I narrow my gaze at that thought. No. If anyone is going to kill this insufferable girl, it’s me.

Again.

Permanently.

Somehow.

But that’s a future me issue.

“Fix this.” I nod to the heavy book in my hand.

Her pulse is hammering in her throat. I can see it fluttering away; see her deep swallow. Why the fuck am I staring?

“How many more times do I need to tell you that I can’t?

” she yells, waving her hands about like it’ll drive home her point.

“I can’t, okay? I don’t know what the fuck I did or why the fuck you’re here.

I. Don’t. Know. Throwing threats around is a waste of your breath and a waste of my time.

So either get off my back with this shit or give me back my book so I can finish what I started. ”

I straighten at her tone. No lesser being has spoken to me like that since I was human. They haven’t dared. She’s either bold or stupid. Probably both. Entertained is the last thing I should feel, yet here we are.

“No,” I reply simply.

Her brows jump, incredulous. “No?”

“Can you break this fucking link between us?” I snap, stepping forward.

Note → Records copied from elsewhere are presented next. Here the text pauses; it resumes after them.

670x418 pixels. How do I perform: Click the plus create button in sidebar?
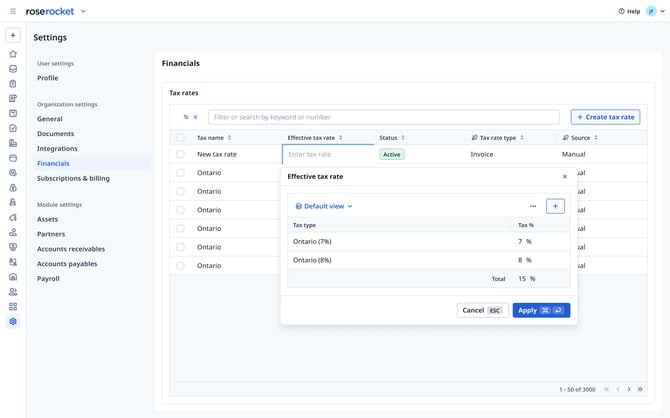tap(13, 35)
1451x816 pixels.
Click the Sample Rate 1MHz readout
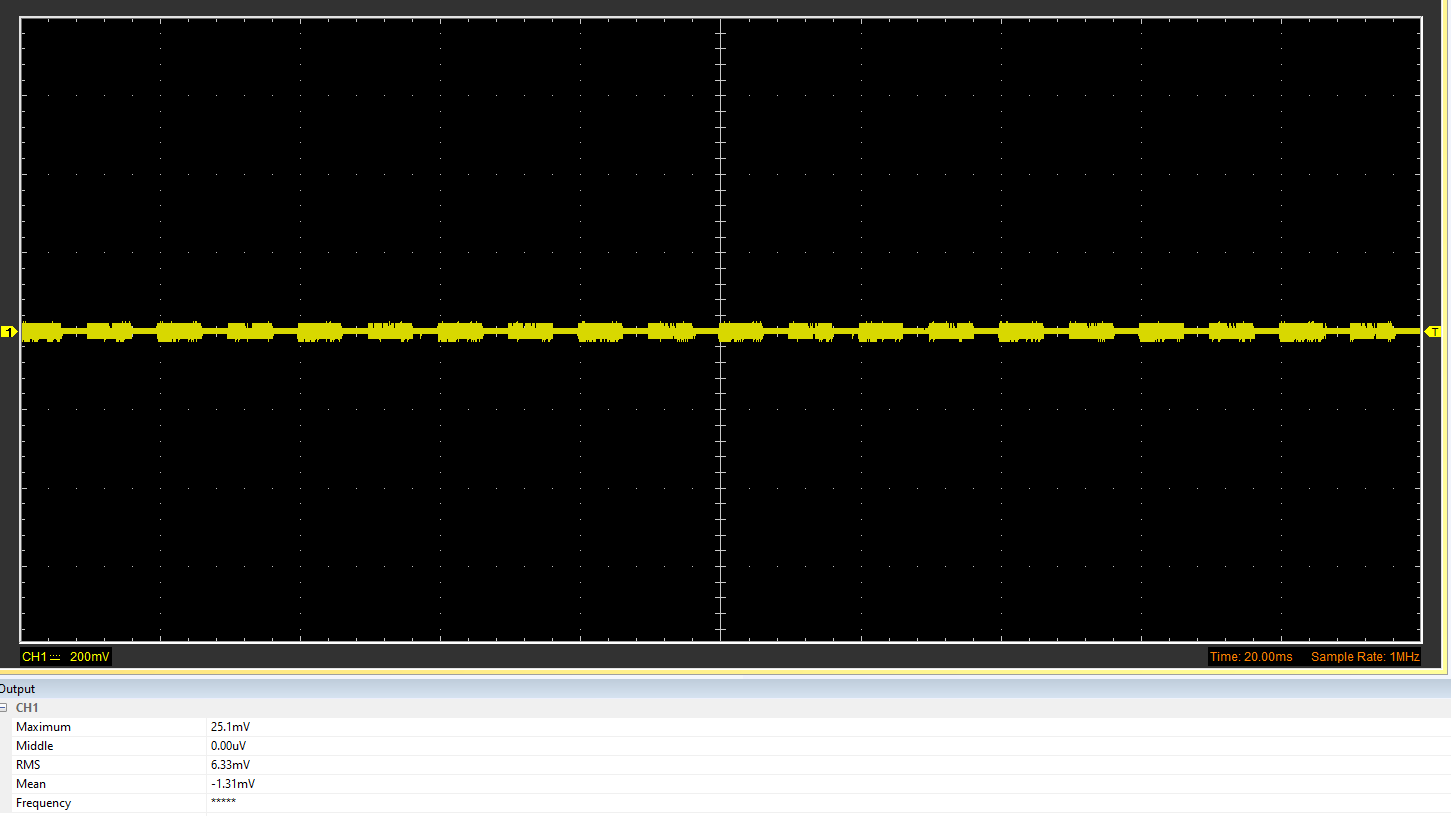click(1364, 657)
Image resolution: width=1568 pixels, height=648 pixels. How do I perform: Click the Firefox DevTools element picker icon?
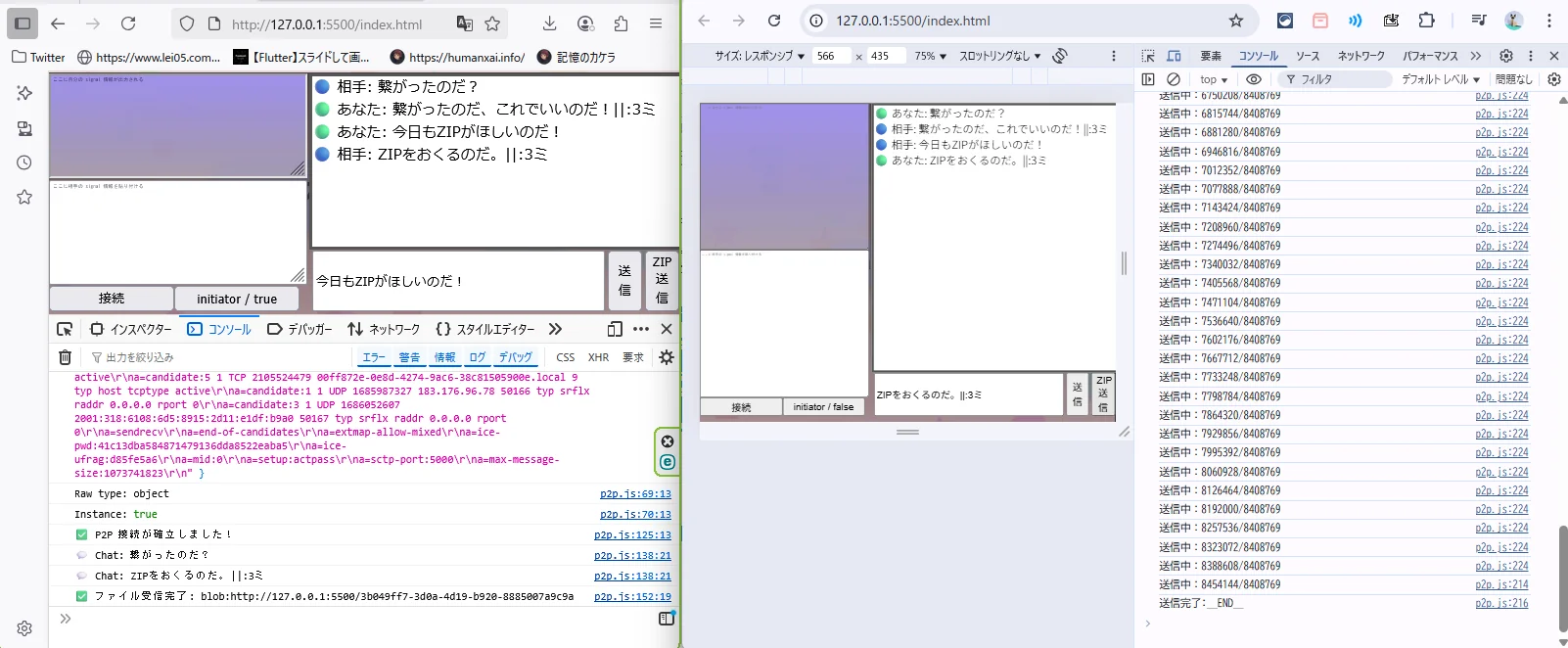[x=65, y=329]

Her shoulders rise in a shrug.

A shrug.

Fuck. This fucking girl. She doesn’t even grace me with a verbal response before trying to grab the book from my hand. I lift it above my head, so unless she wants to climb me like a tree, then she’s screwed.

“How do you expect me to break the link if you won’t give me the grimoire back?”

“How do I know you’re not going to open another portal and let them come for me?”

That gets her interest. “Who?”

“None of your goddamn business. I don’t trust you. I don’t like you. I don’t want to be fucking tethered to you and leashed like a bloody fucking dog, so unless you can guarantee you can break it, then you’re shit out of luck.”

Her shoulder hits into my side when she pushes past me, leaving me in the room with the book still raised above my head.

I stare at the space she occupied. I’m not sure which I prefer—a dead girl who’s scared of me or a ghost slowly realizing she can terrorize me back.